◆ **TÂCHE**: D'après l'extrait sur le deuil, comment se met en route le processus de deuil après la perte d'une personne aimée ?

◆ **EXTRAIT**:
┌──

Qu’est-ce que cette image de la main brûlée vous apprend, alors que vous venez de perdre quelqu’un que vous aimez ?
Quand nous nous blessons physiquement, notre organisme a l’intelligence spontanée de mettre en route un processus de cicatrisation de la plaie physique. Ce processus naturel nous protège des agressions extérieures et répare les tissus lésés.
Il en va de même quand on perd quelqu’un qu’on aime : notre esprit a, lui aussi, une intelligence spontanée qui met en route un processus de cicatrisation de la plaie psychique que représente la perte de l’être aimé. C’est ce qu’on appelle le « processus de deuil » : ce processus est naturel et il nous est absolument nécessaire, si nous voulons restaurer notre équilibre intérieur et ne pas nous effondrer psychologiquement. C’est une protection qui nous permet de survivre au traumatisme violent de la disparition. Il faut bien comprendre que la mise en route du processus de deuil ne relève pas d’une décision de notre part : elle est inconsciente, automatique et immédiate après la perte de la personne aimée.
La question qui se pose alors, face à votre perte, est la même que face à la main brûlée : quelle décision allez-vous prendre pour accompagner le processus de cicatrisation du deuil ?
- Soit vous refusez de vous confronter à tout ce que cette perte induit en vous : des émotions très fortes, des changements de comportements, des modifications dans votre relation à autrui… etc. Vous espérez qu’avec le temps – et avec le temps seulement – le processus de deuil va se passer tout seul et que tout va progressivement rentrer dans l’ordre, « comme avant », sans avoir à changer quoi que ce soit dans votre vie… Cela peut marcher quelque temps, mais vous vous rendez compte très rapidement que ça ne fonctionne pas sur la durée et que vous êtes, en fait, de plus en plus mal…
- Soit vous décidez de faire face, directement et activement, à ce qui se passe maintenant dans votre vie. Le fait d’accepter la réalité de cet événement qui bouleverse votre existence ne va pas atténuer votre douleur, dans un premier temps (rappelez-vous : les soins de l’infirmière font mal pendant longtemps). Mais vous choisissez de faire quelque chose face à votre perte et vous décidez de prendre soin de vous, sans subir passivement les événements.
Cette démarche active de votre part et cette décision de vous occuper de vous est ce qu’on appelle : le « travail de deuil ». Le travail de deuil permet de canaliser la douleur et d’aller vers la guérison de la blessure intérieure : c’est l’équivalent du plan de soins que l’infirmière construit avec vous pour traiter votre main.
Il y a donc, d’un côté, le « processus de deuil » qui est spontané, naturel et indispensable et de l’autre, le « travail de deuil » qui est votre décision d’accompagner ce processus de deuil, du mieux possible. Ce sont deux notions différentes.
En lisant ceci, vous comprenez aussitôt que le processus de deuil n’a donc rien à voir avec l’oubli de la personne que vous avez perdue ! Sur le site de « Traverser le deuil », il ne sera jamais question d’ « oubli » ou de « tourner la page », car, en vérité, le deuil ne parle pas du tout de cela.

└──

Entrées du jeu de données
┌──

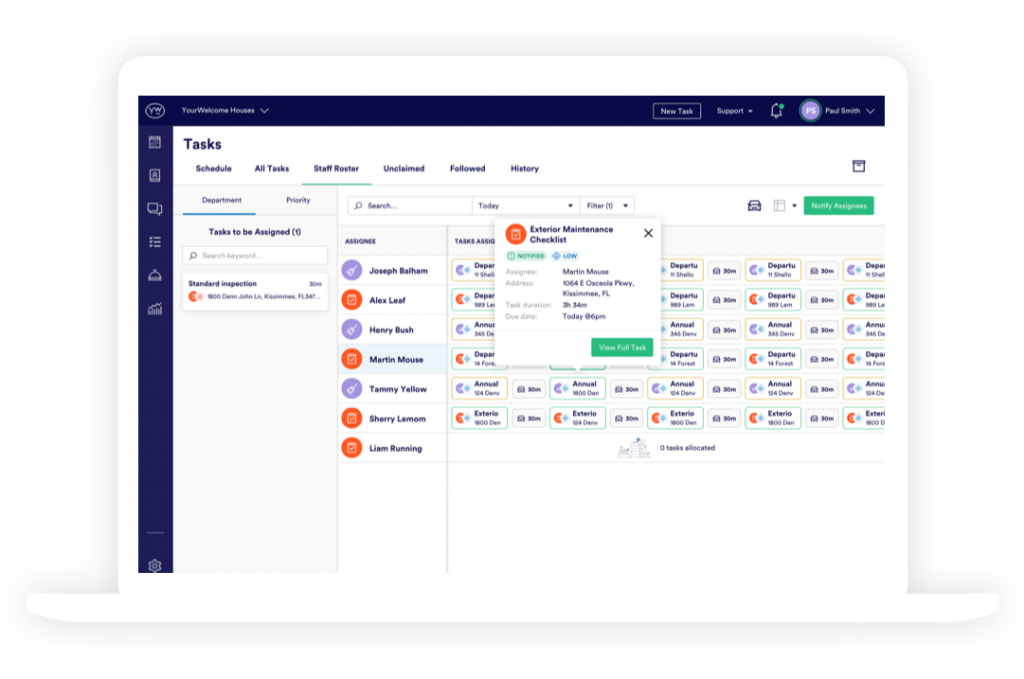Open the calendar icon in the sidebar
1024x679 pixels.
pyautogui.click(x=155, y=143)
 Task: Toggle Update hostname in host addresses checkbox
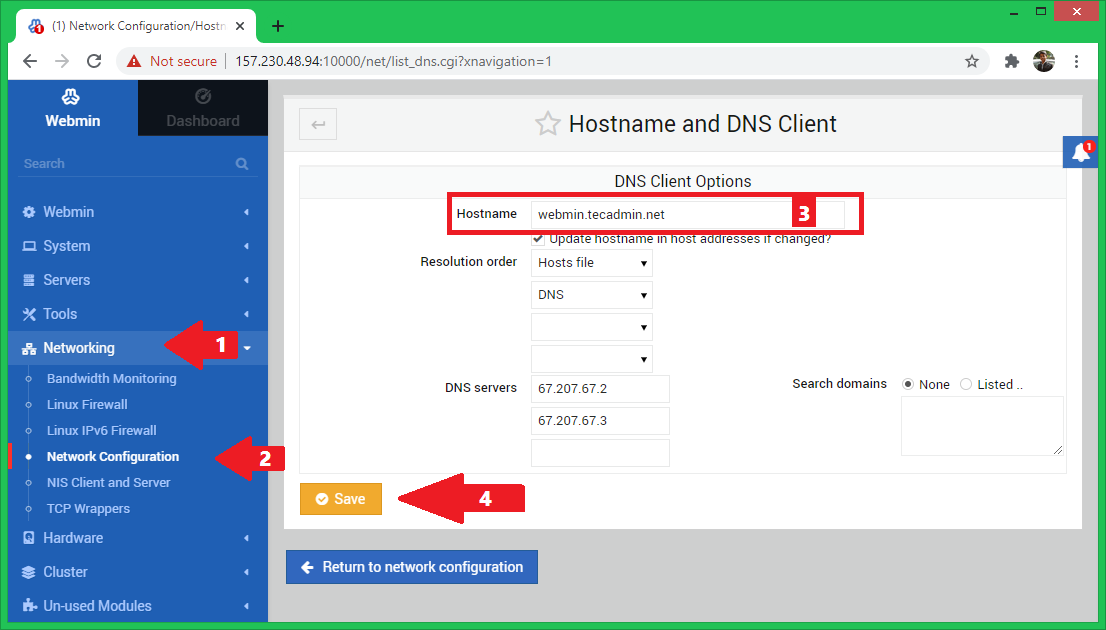coord(538,239)
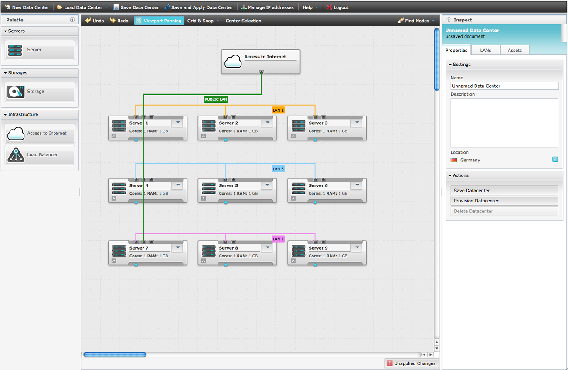The width and height of the screenshot is (568, 370).
Task: Click the Save Data Center disk icon
Action: [116, 7]
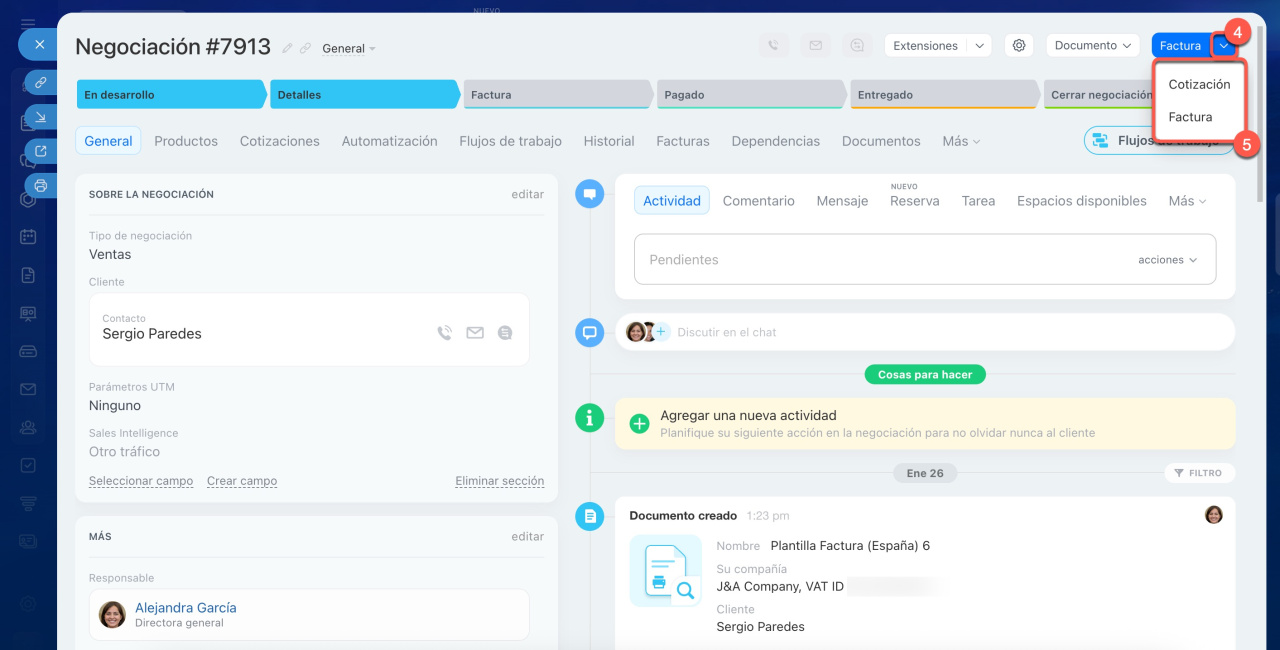Click the Seleccionar campo link
The image size is (1280, 650).
coord(141,481)
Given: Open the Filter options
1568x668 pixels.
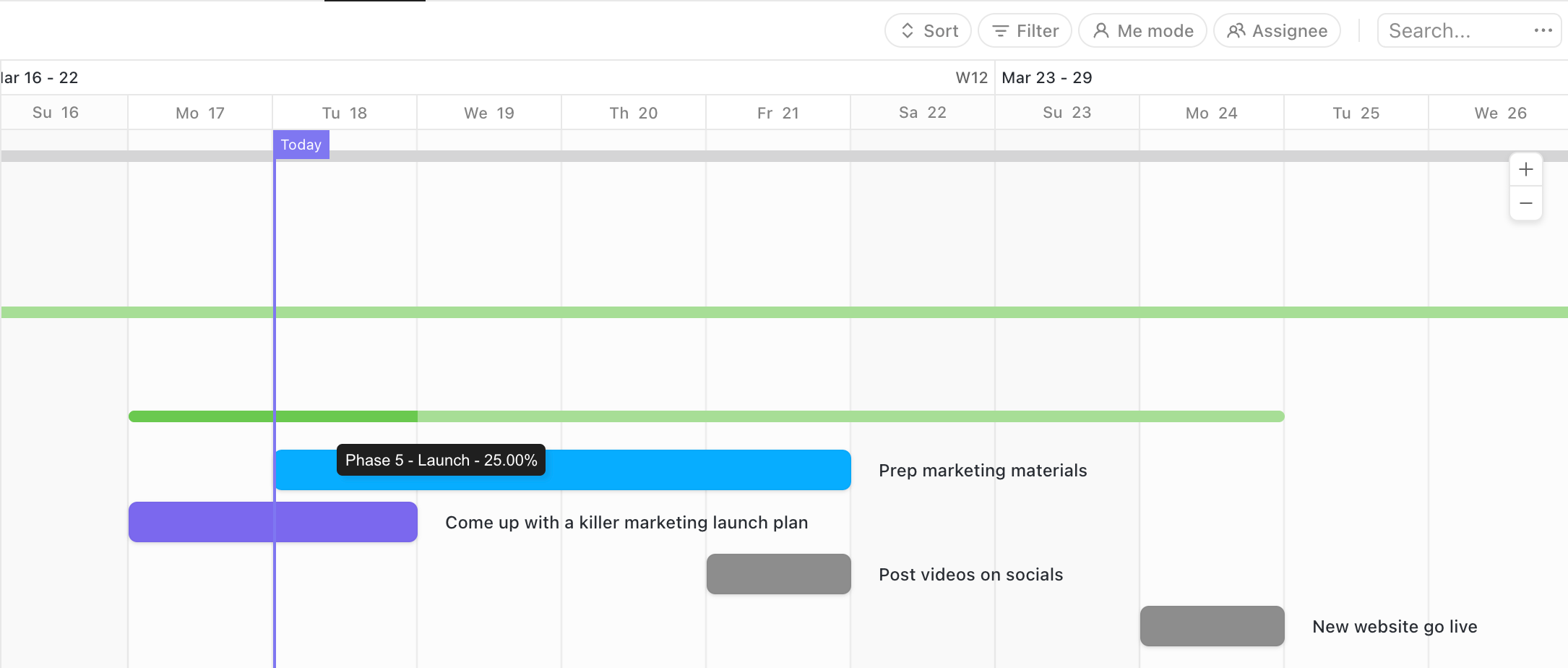Looking at the screenshot, I should (x=1025, y=31).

└──

◆ **CORRIGÉ**: Il se met en route de façon inconsciente, automatique et immédiate, sans décision de notre part.